Stored items from a collection

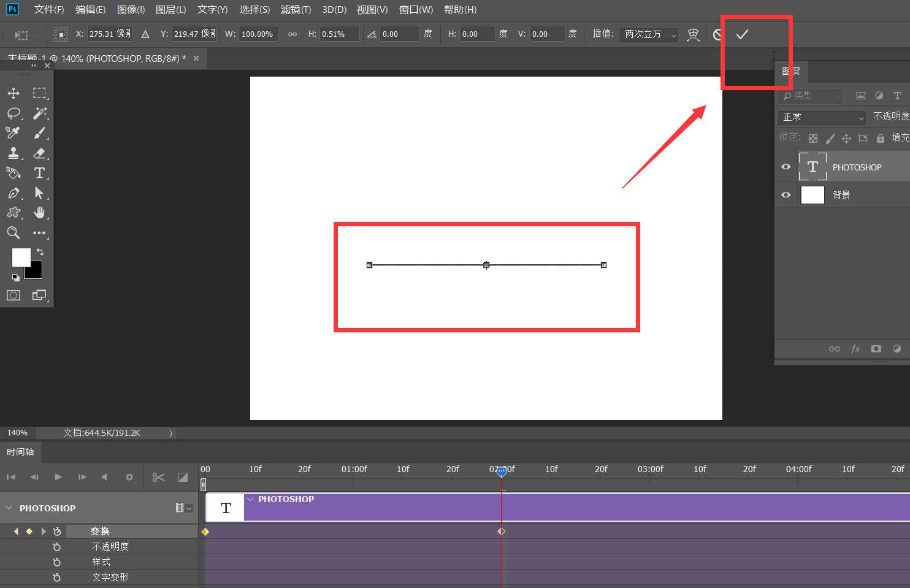Open the 正常 blend mode dropdown
This screenshot has width=910, height=588.
coord(822,117)
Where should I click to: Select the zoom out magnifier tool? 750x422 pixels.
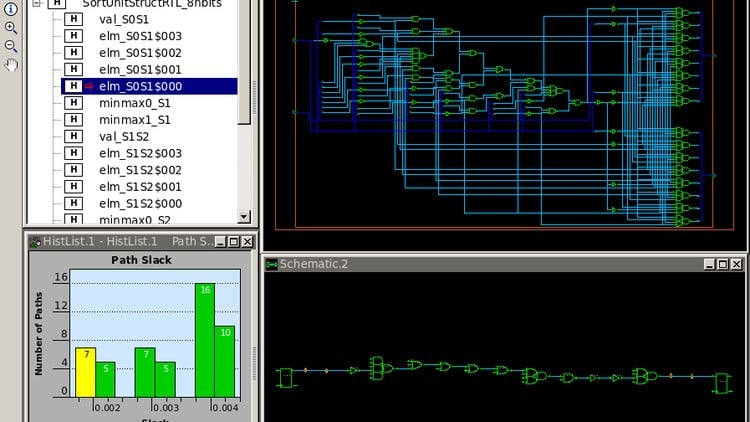pyautogui.click(x=11, y=46)
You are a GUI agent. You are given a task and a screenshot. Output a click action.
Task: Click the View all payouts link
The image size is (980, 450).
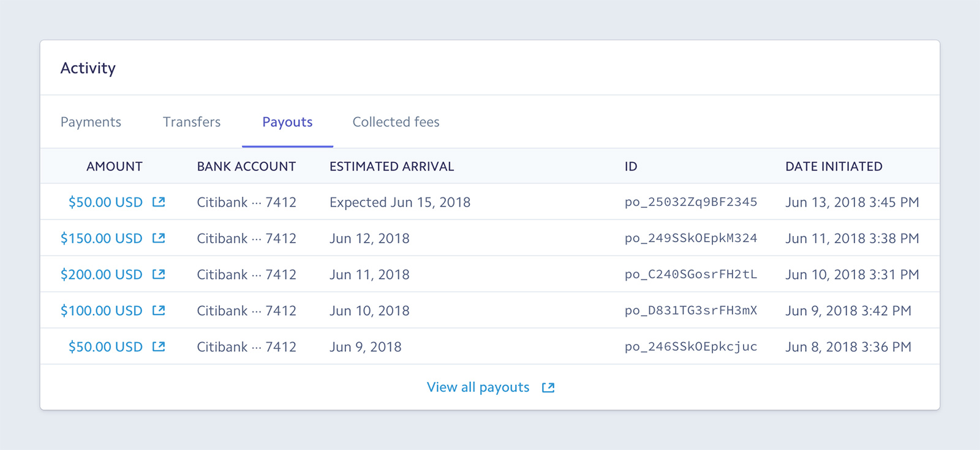pos(478,387)
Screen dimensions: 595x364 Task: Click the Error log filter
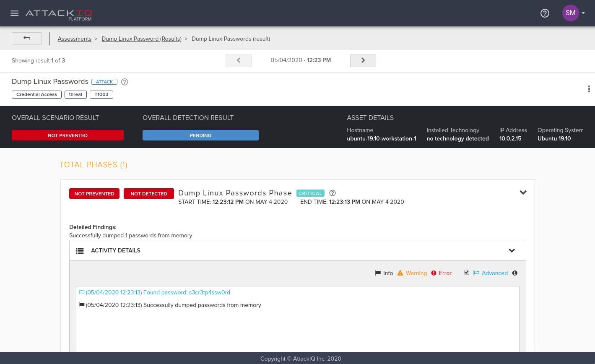(x=442, y=273)
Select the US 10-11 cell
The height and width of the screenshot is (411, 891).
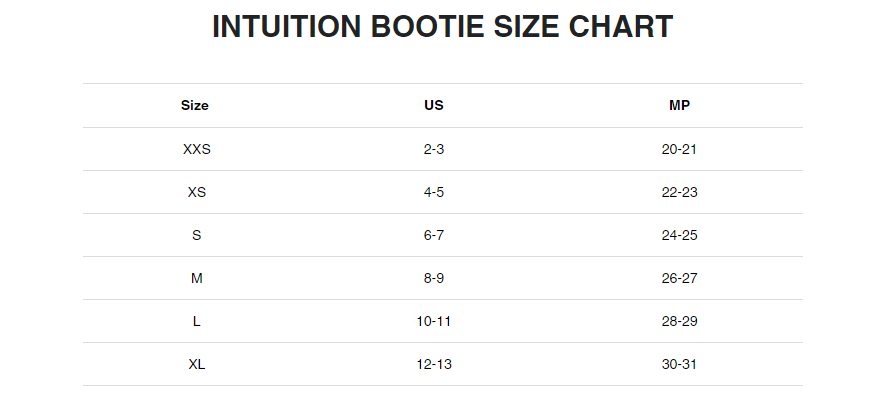(x=434, y=321)
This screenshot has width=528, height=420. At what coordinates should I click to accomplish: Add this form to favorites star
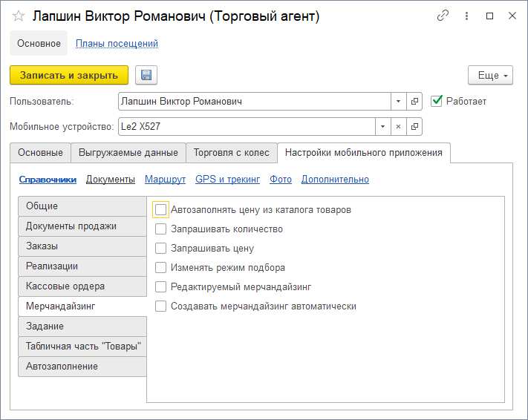[x=19, y=16]
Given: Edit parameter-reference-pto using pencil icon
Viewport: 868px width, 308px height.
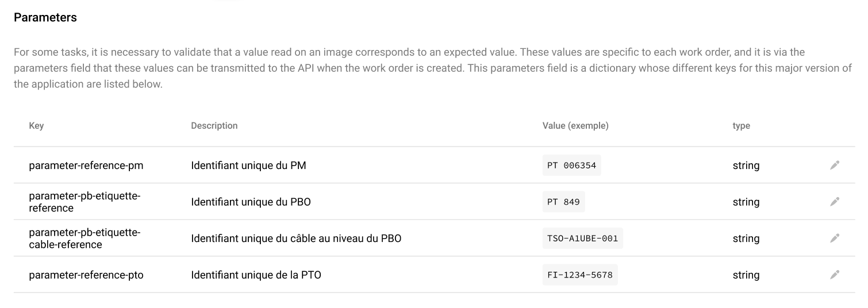Looking at the screenshot, I should point(835,275).
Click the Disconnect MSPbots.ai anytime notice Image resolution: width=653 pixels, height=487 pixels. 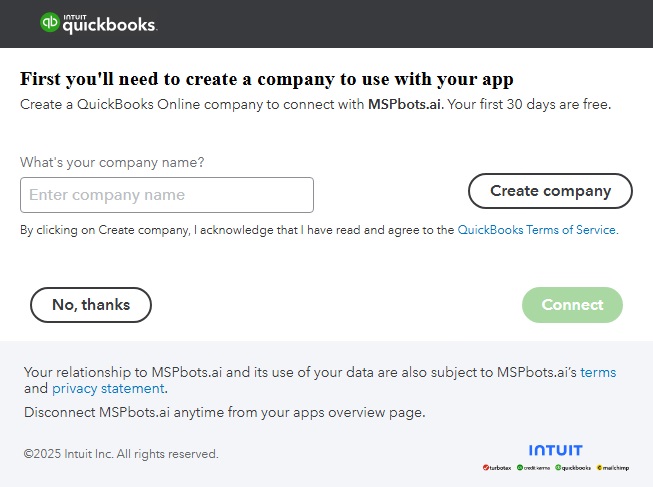point(224,412)
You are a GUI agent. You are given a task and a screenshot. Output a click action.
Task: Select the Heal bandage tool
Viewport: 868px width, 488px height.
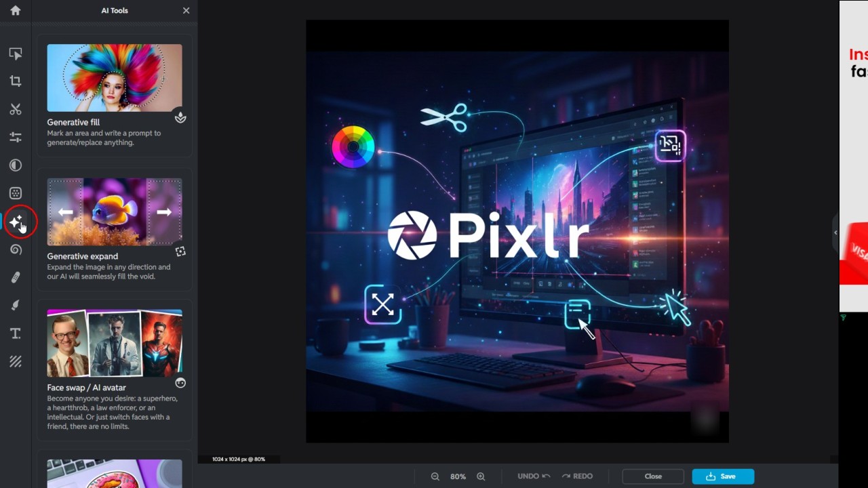pyautogui.click(x=15, y=277)
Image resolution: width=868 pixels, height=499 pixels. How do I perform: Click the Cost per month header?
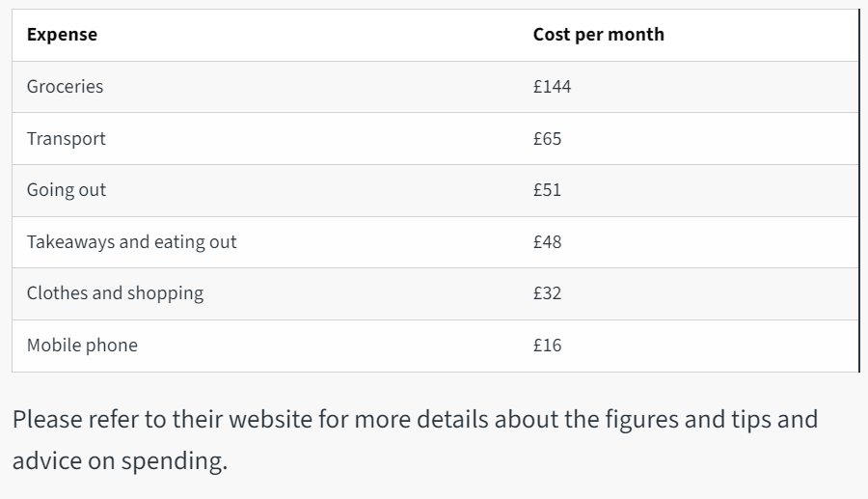[x=598, y=35]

■ **Work order**
In the records above, find the line containing "Viewport: 868px width, 488px height.". Reproduce it and every line after it through the last line, omitting pictures.

■ **Answer area**
Viewport: 868px width, 488px height.
pyautogui.click(x=15, y=277)
Image resolution: width=868 pixels, height=499 pixels. How do I perform: Click the Cost per month header?
[x=598, y=35]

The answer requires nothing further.